Abrazar la noche requiere tiempo, lo mismo que despertar. Una caída a la oscuridad y volver del sueño precisan ser apacibles. Ambas transiciones deben ser apreciadas, milagroso ritual que nos lleva a dormir y despertar, especialmente cuando es amable, suave, sin tropiezos, sin prisas como adolescente perseguido o prófugo de sí mismo, impaciente, nervioso.
La quietud profunda al dormir y despertar con suave música, aún permaneciendo en la cama por varios minutos, alivia el espíritu.

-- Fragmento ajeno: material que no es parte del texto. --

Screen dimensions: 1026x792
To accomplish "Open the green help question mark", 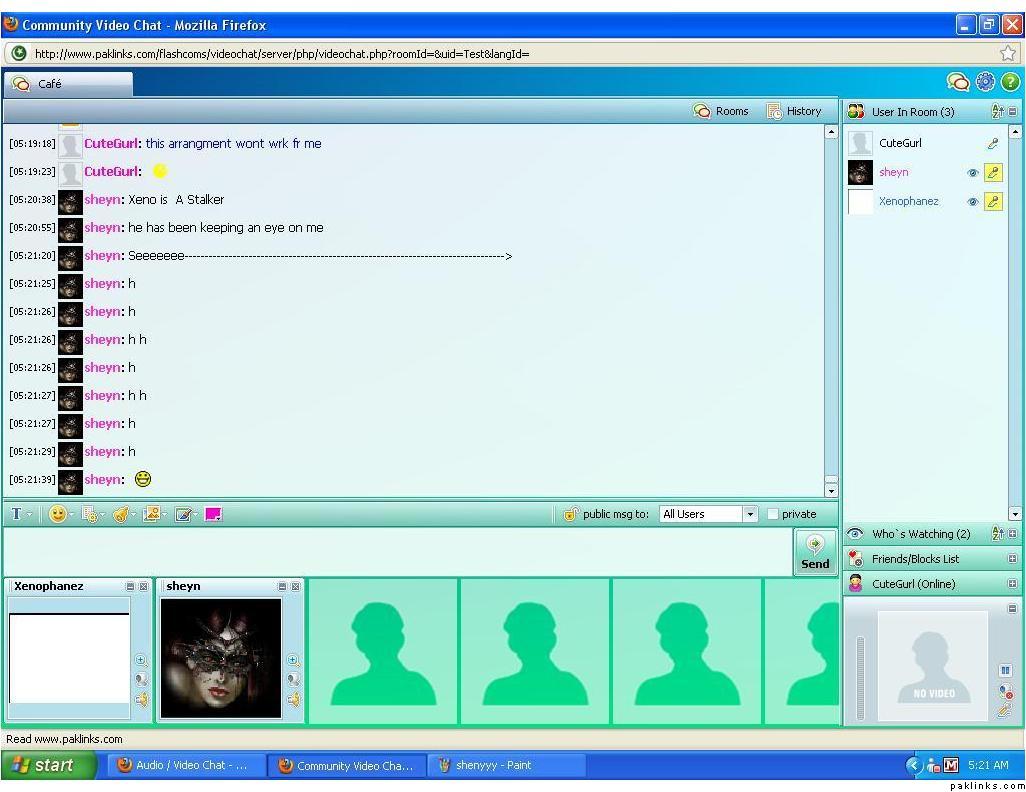I will click(x=1009, y=82).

Brincar de la cama con urgencia, furor, acucia o apremio conlleva actos mañaneros fallidos, un despertar invadido de mal humor al salir corriendo, una sonrisa que se convierte en ladrido; un abrir los ojos irreflexivo, autómata, zombi.

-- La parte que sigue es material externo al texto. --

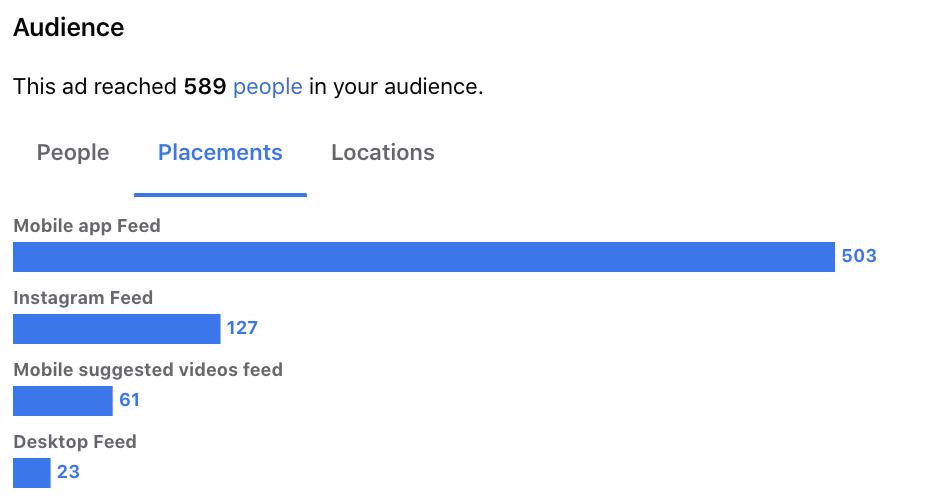Click the 'Instagram Feed' label

83,298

Qué delicia es despertar con una caricia, con matutinos besos, un “sentir de pronto amanecer, con una inmensa claridad, dejar atrás lo que era gris… abrir los ojos y soñar, que tienes todo para amar, sentir que te habla el corazón y que puedes dar felicidad, mirar al mundo con bondad… querer bailar, querer cantar, querer la vida y sonreír”, dice Fuentes y canta Muñiz.